Jbird

I SURE am looking forward to hearing Nothing about your stbx and lots more about you & your family...

(that's a "reminder" for you to STAY FOCUSSED on you, and only you b/c all this other stuff is

still YOU trying to control a truly UNControllable woman...

which is such a waste of your energy & short life.



Originally Posted By: Jbird
Karma,

She sees her psychiatrist once every three months, but when she went in January she wouldn't let me go with.


I'd be shocked if she had let you. If I were seeing a psych, I'd never want my h there. Yikes...that would hinder my progress b/c I'd be inhibited and would Not share things with my doctor

plus I'd worry about my h judging me,

or trying to manipulate me.


Let's see if there are any assumptions or mind reading in the post BELOW...


Therefore, he doesn't know her recent behavior. I'm sure she left out her opiate relapse, sexting the prisoner in Kansas, sending the vibrator video and the plans to hook up with the domestic violence convict in MT. Also avoided telling him about her $15k spending spree on jewelry, Victoria Secret and various other items.

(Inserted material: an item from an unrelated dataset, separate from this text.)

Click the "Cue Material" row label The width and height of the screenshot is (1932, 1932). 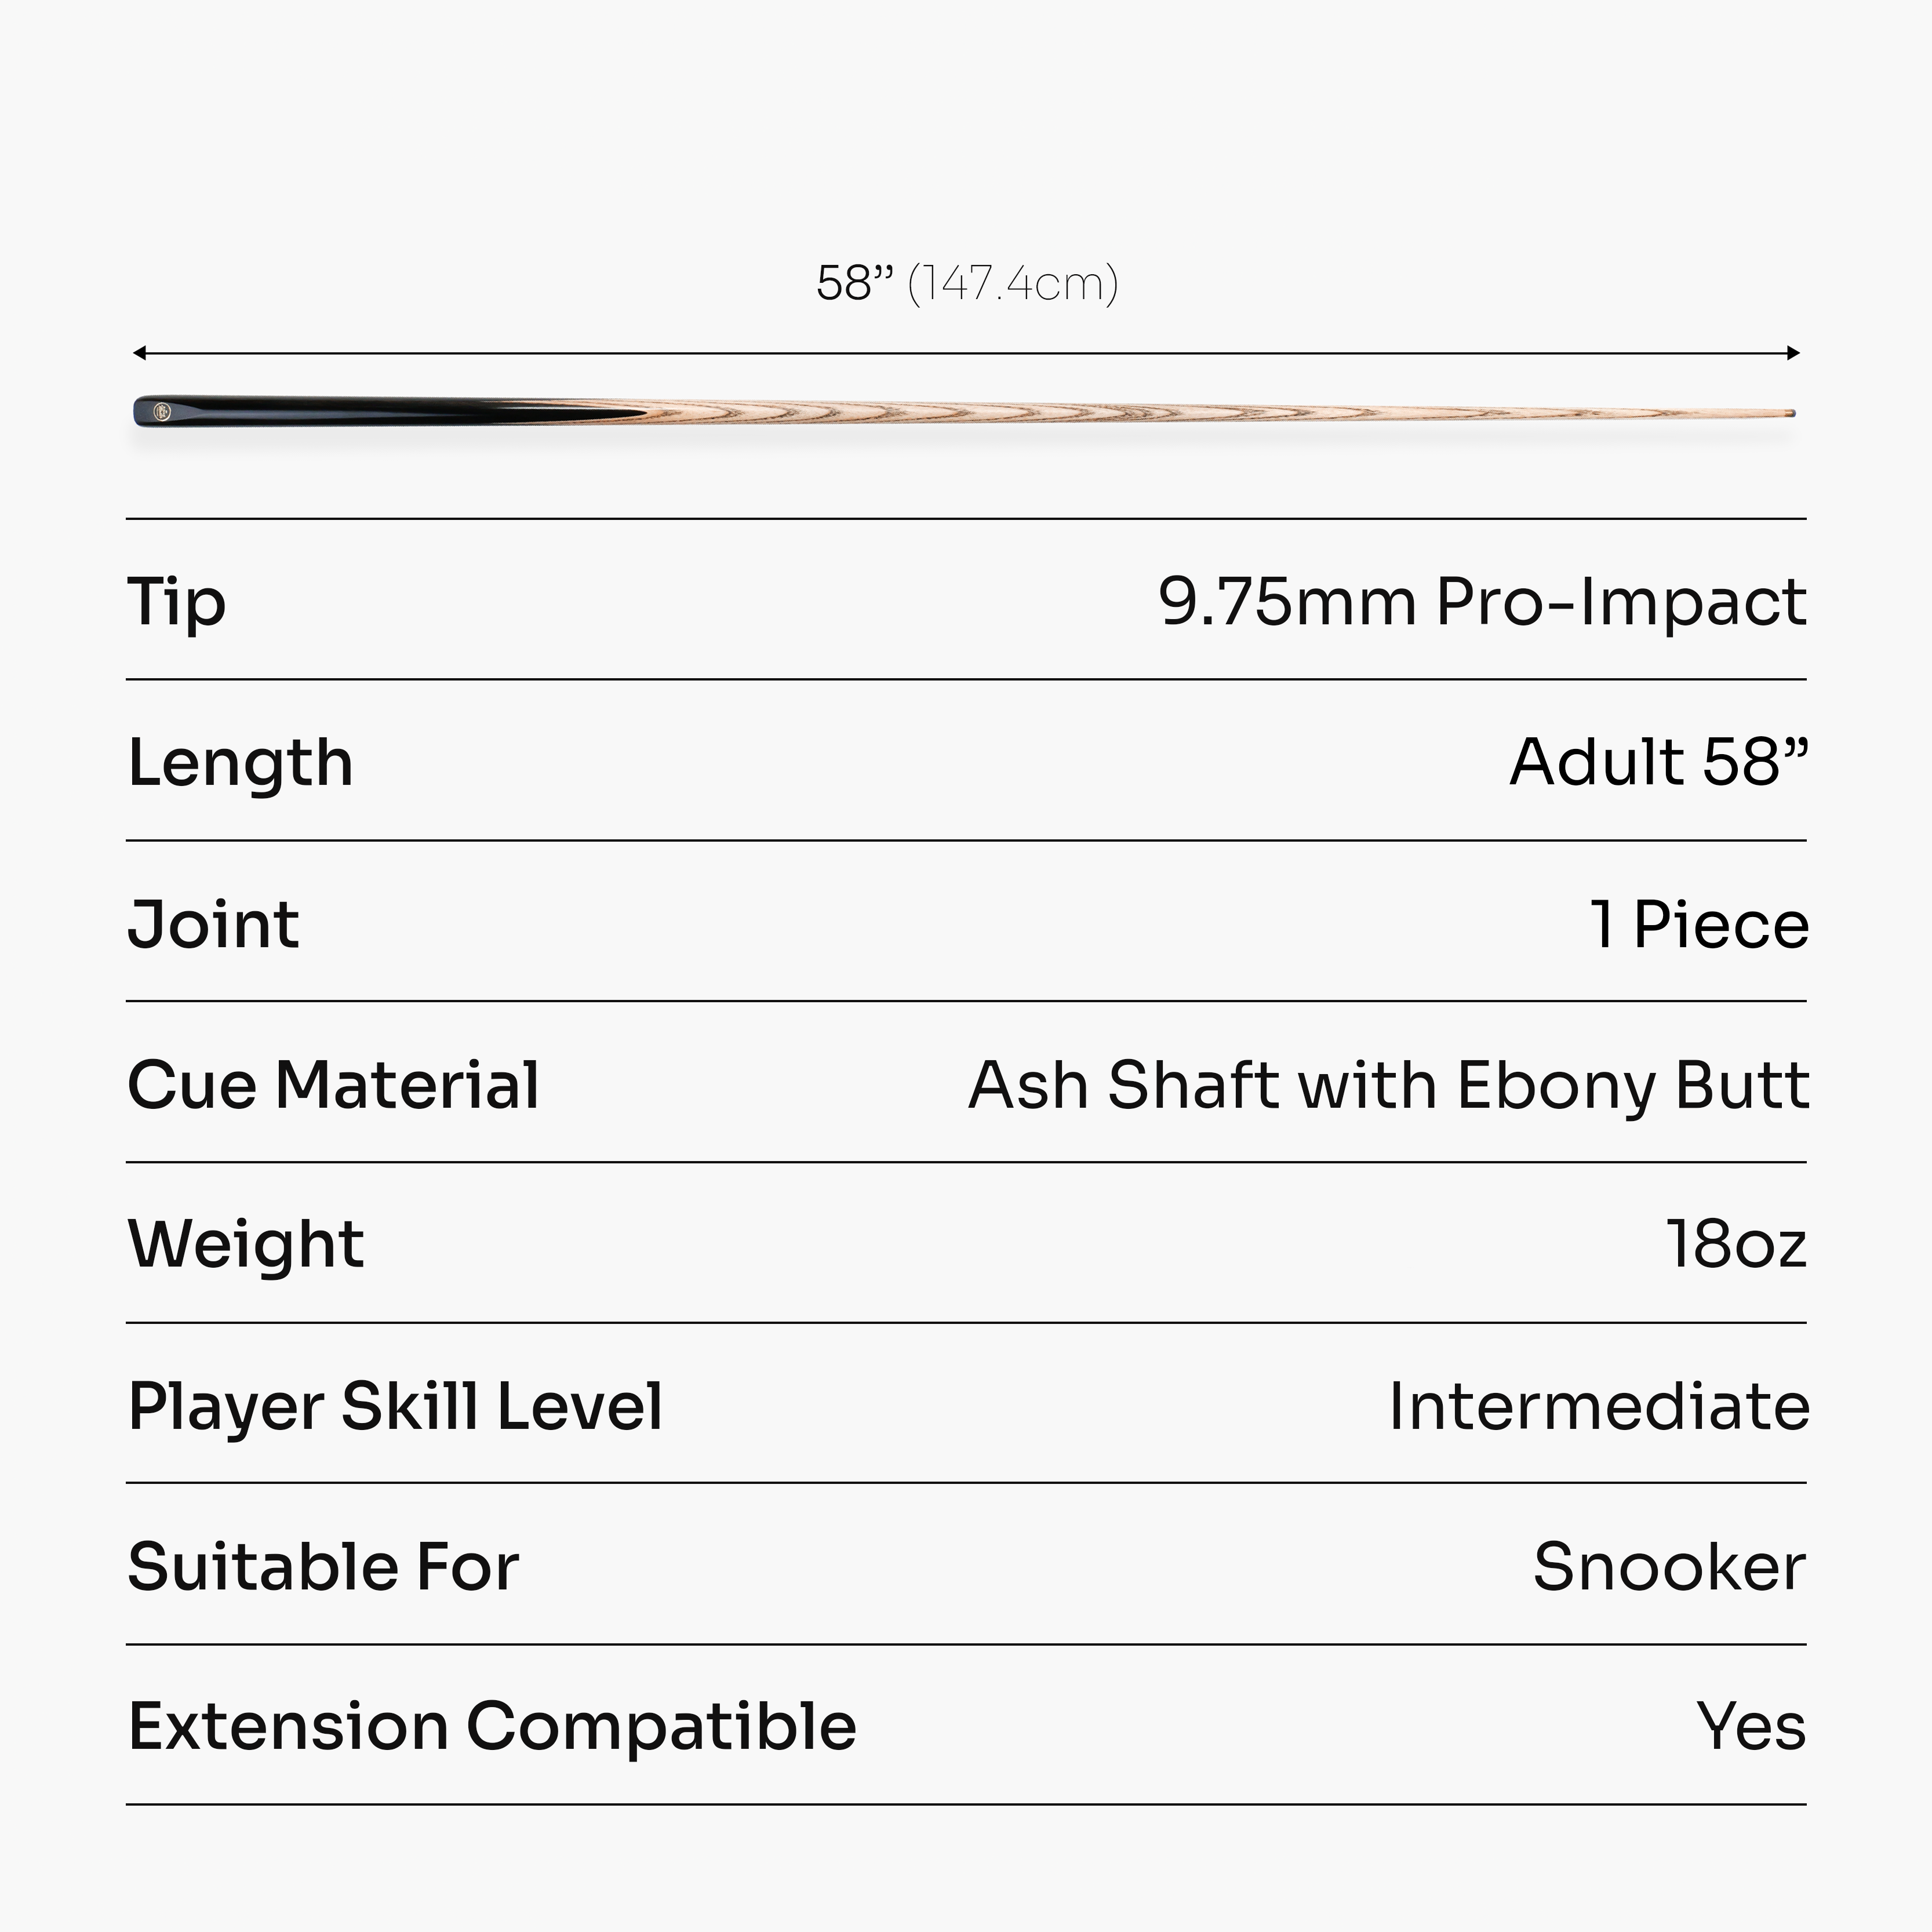click(333, 1085)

ALL of this ^^ is total speculation on YOUR part....AND it does you NO GOOD even if you are correct! What changes for you? Nothing! This is the same thing you did last month

asking us if you should tell your stbxw about the OM who may be in her life. IT's YOU pretending to have a need to interfere or "save/fix/rescue HER

when your own life needs plenty of attention itself....

What do you think you are avoiding in your own life, by constantly veering back to hers?


My psychologist said it is worth a shot to email him about this behavior, but fears that she is to far into this episode to make a difference.

Do you think I should email him?

No I don't. You are doing all this b/c you are trying to CHANGE HER PATH and it won't change a thing. Let me repeat that for emphasis.

You emailing her doctor will NOT change her path.

Even if everything you believe is happening, IS truly happening, she will NOT listen to you and she'll just change doctors if she wants to.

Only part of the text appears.